Könnte man die deutsche Autobahn nicht genauso vermarkten wie die Route 66? Überlegungen auf der berühmtesten Nebenstraße der Welt, in einem Dorf in Illinois und an der Berliner Tourismus-Messe. 

Grosse Ideen beginnen meistens in Amerika und meistens mit Blick auf eine Weltkarte. Ich stand in einem Dorf in Illinois im Route-66-Museum, blickte auf die Karte voller Stecknadeln und dachte nur: „Diese Nadeln holen wir uns!“

Wochen später dann sass ich an der Internationalen Tourismus-Messe ITB in Berlin an einem Fass am Stand Baden-Württembergs, flankiert von einem alten Porsche und einem alten Mercedes, und am Ende langer Ausführungen stellte ich eine Tasse mit rot-blauem Logo und der Aufschrift „Historic Autobahn“ auf das Fass und der Tourismusmarketing-Chef sagte dazu: „I find’s stark!“

In solchen Momenten glaubt man, eine ganz grosse Idee geboren zu haben.

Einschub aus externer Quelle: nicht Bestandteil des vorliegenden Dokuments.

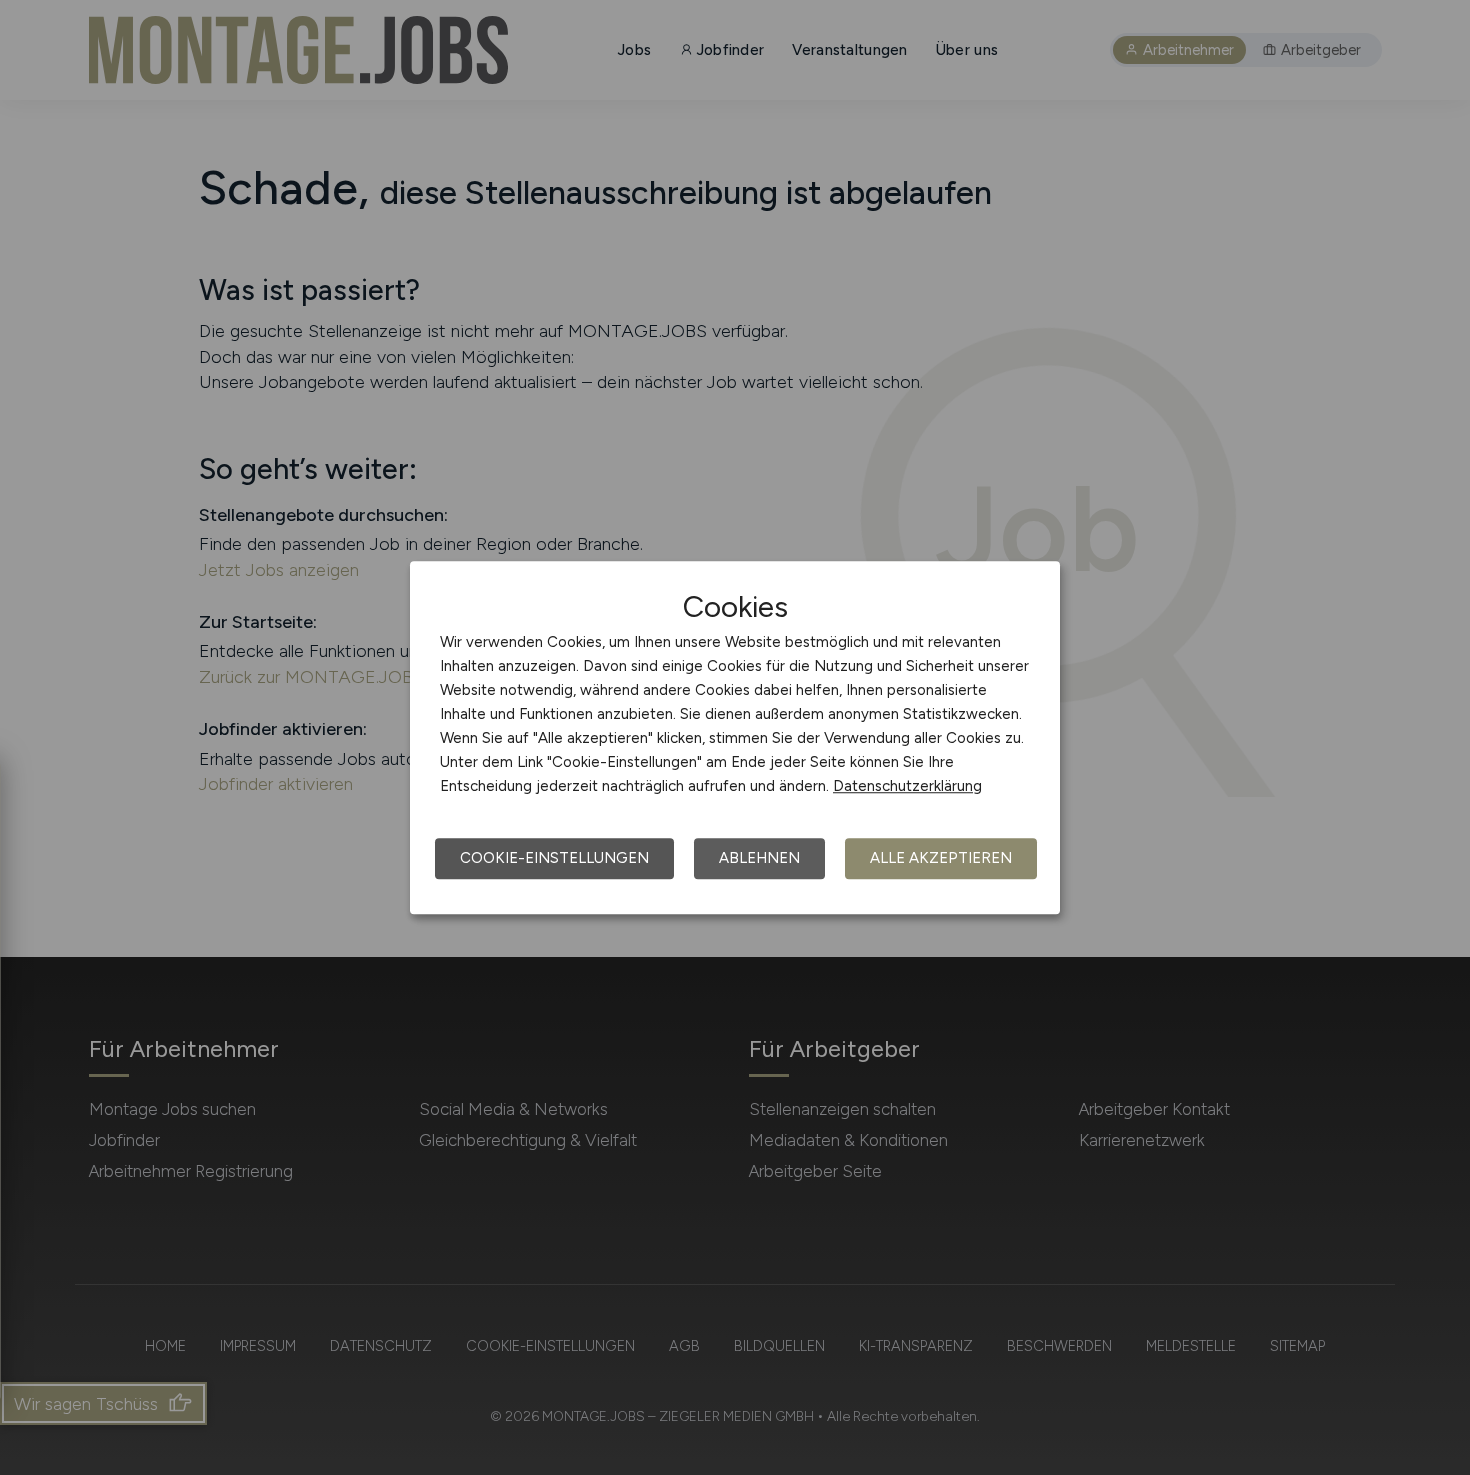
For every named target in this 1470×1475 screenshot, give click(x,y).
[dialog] (735, 738)
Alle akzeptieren (941, 858)
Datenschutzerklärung (907, 786)
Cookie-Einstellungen (554, 858)
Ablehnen (759, 858)
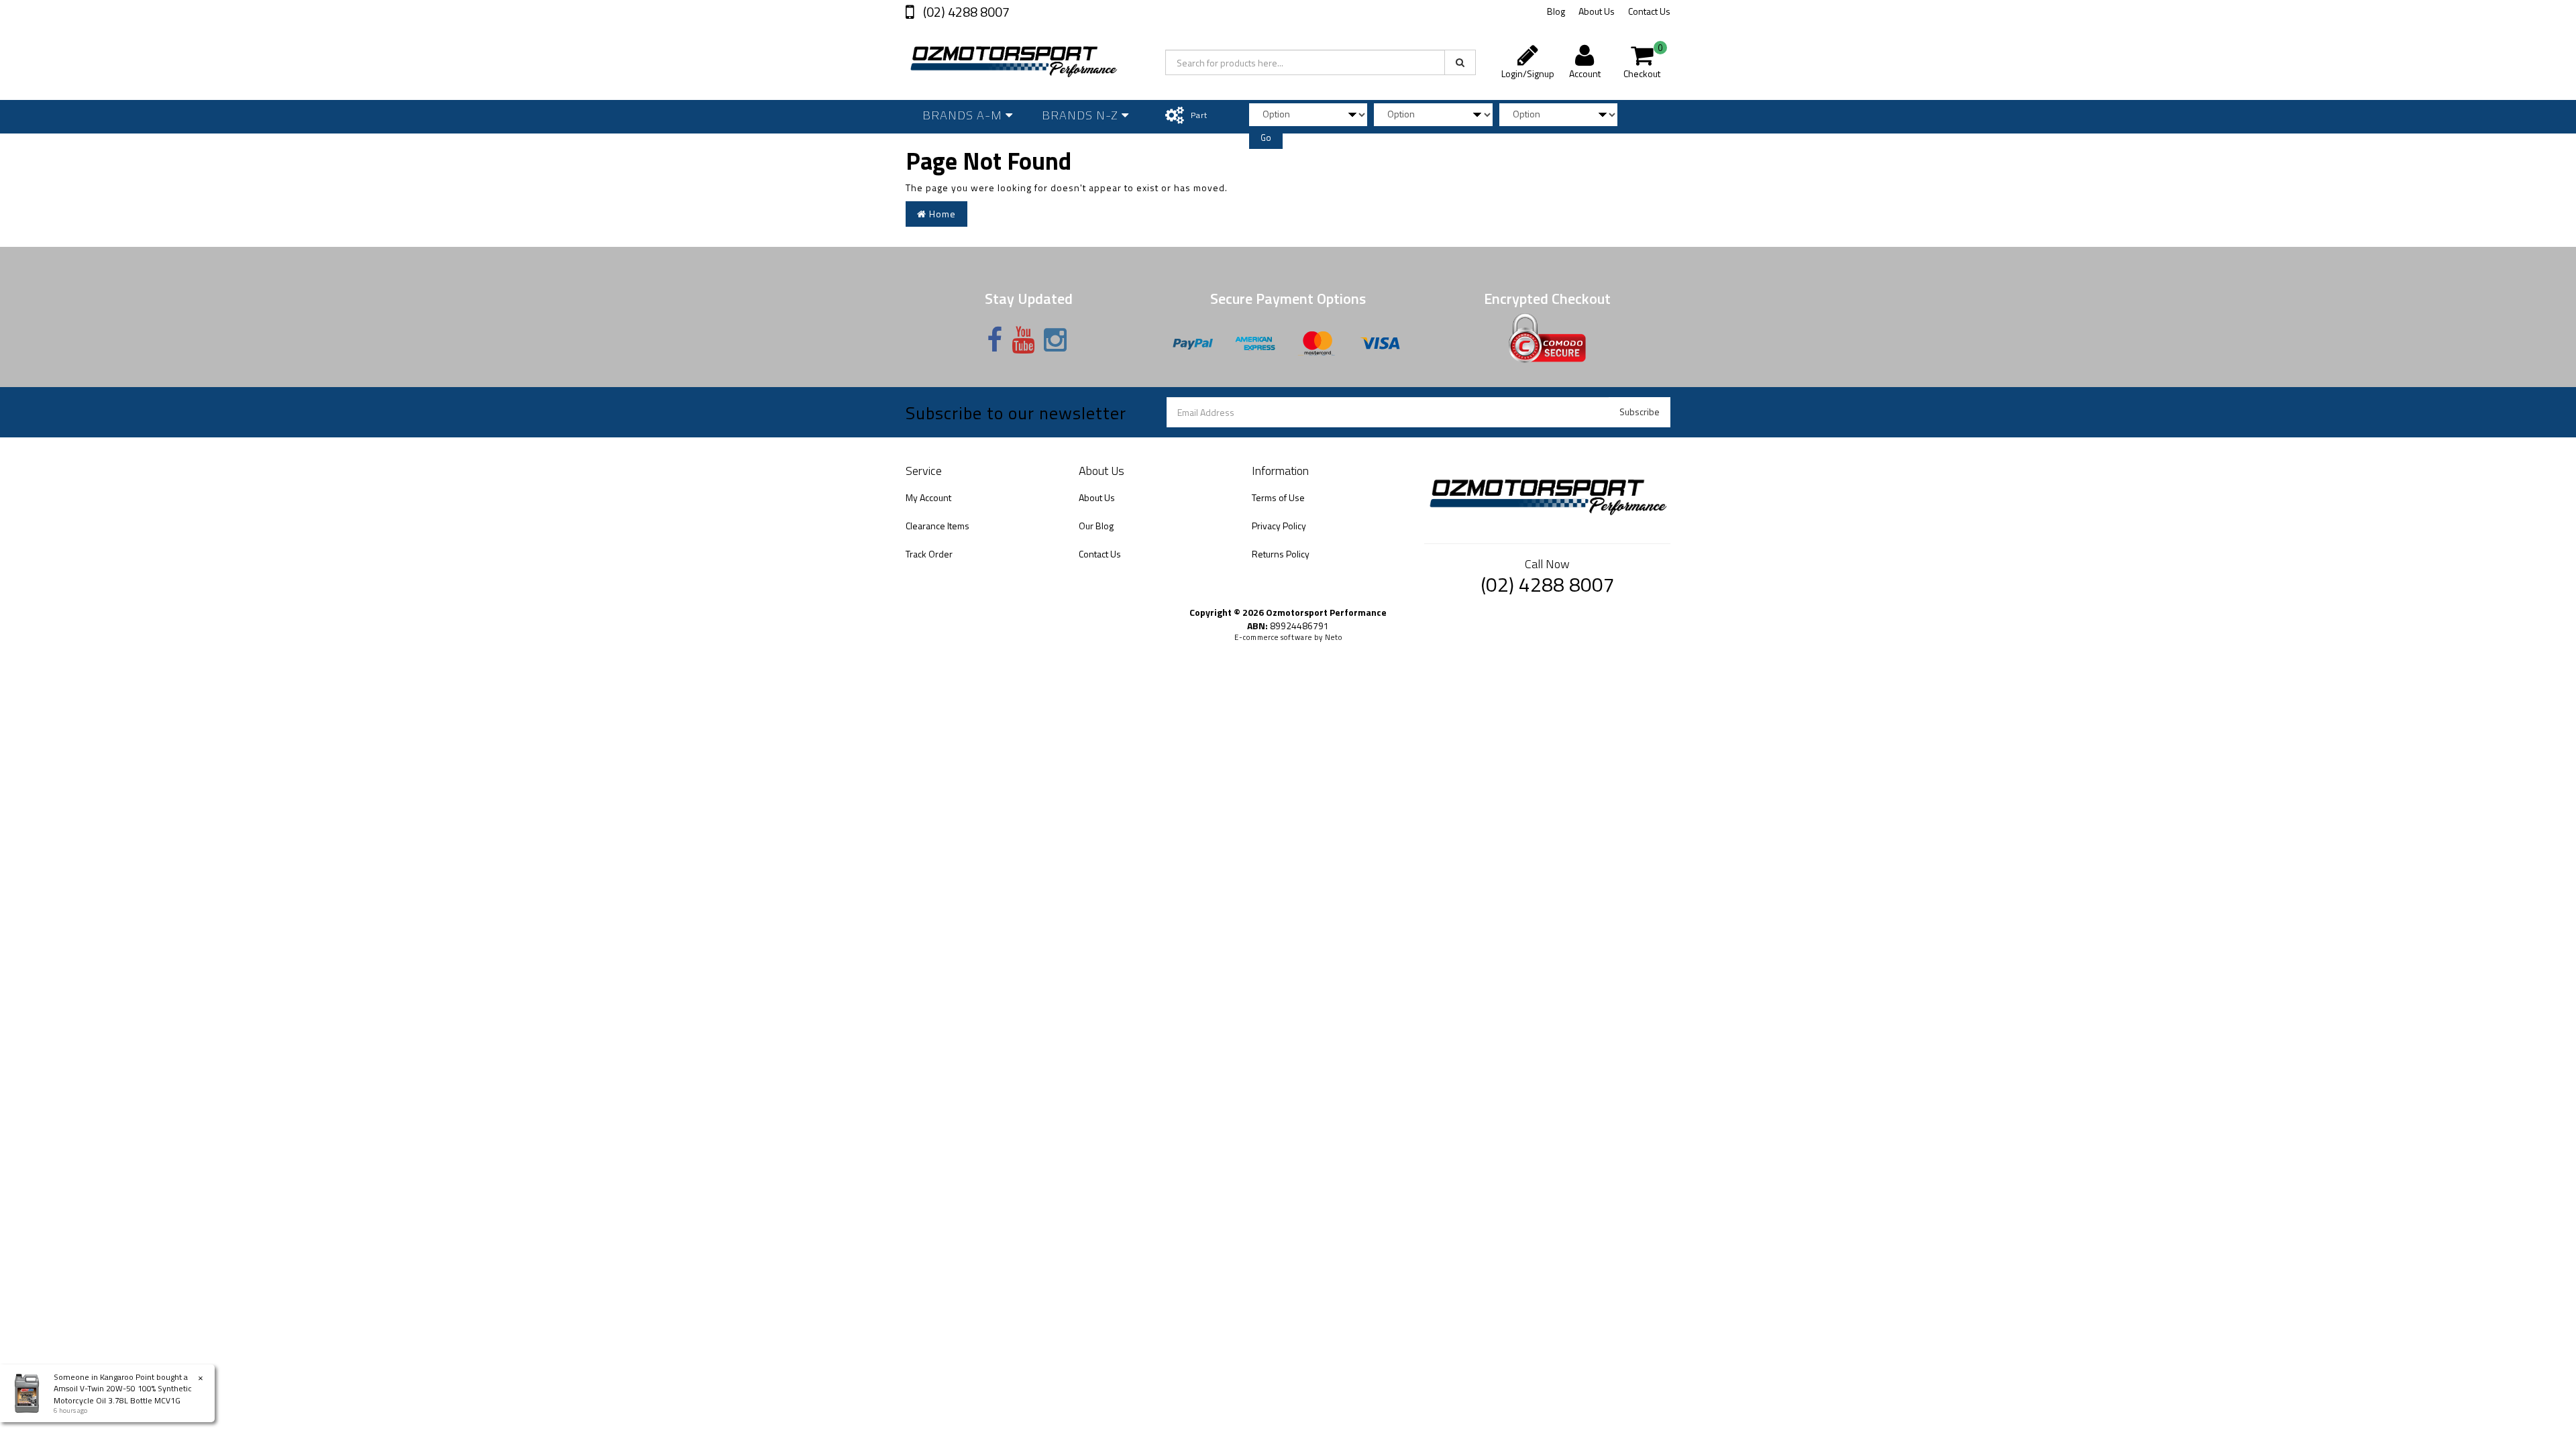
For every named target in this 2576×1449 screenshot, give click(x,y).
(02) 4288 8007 (965, 11)
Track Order (929, 554)
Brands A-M (964, 115)
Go (1265, 137)
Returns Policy (1280, 554)
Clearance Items (937, 526)
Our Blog (1096, 526)
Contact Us (1649, 11)
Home (941, 214)
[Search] (1460, 62)
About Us (1596, 11)
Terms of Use (1278, 497)
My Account (928, 497)
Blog (1556, 11)
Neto (1333, 637)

Oder die dümmste in der Geschichte des Tourismus.

Jedenfalls war ihr Ursprung reichlich unspektakulär. Mit einer Gruppe deutscher Reise-Journalisten fuhr ich ins Dorf Pontiac im US-Bundesstaat Illinois. Wir wollten mehr erfahren über die berühmteste Nebenstraße und die – nach der Chinesischen Mauer und der Transsibirischen Eisenbahn – vielleicht drittlängste Sehenswürdigkeit der Welt: die Route 66.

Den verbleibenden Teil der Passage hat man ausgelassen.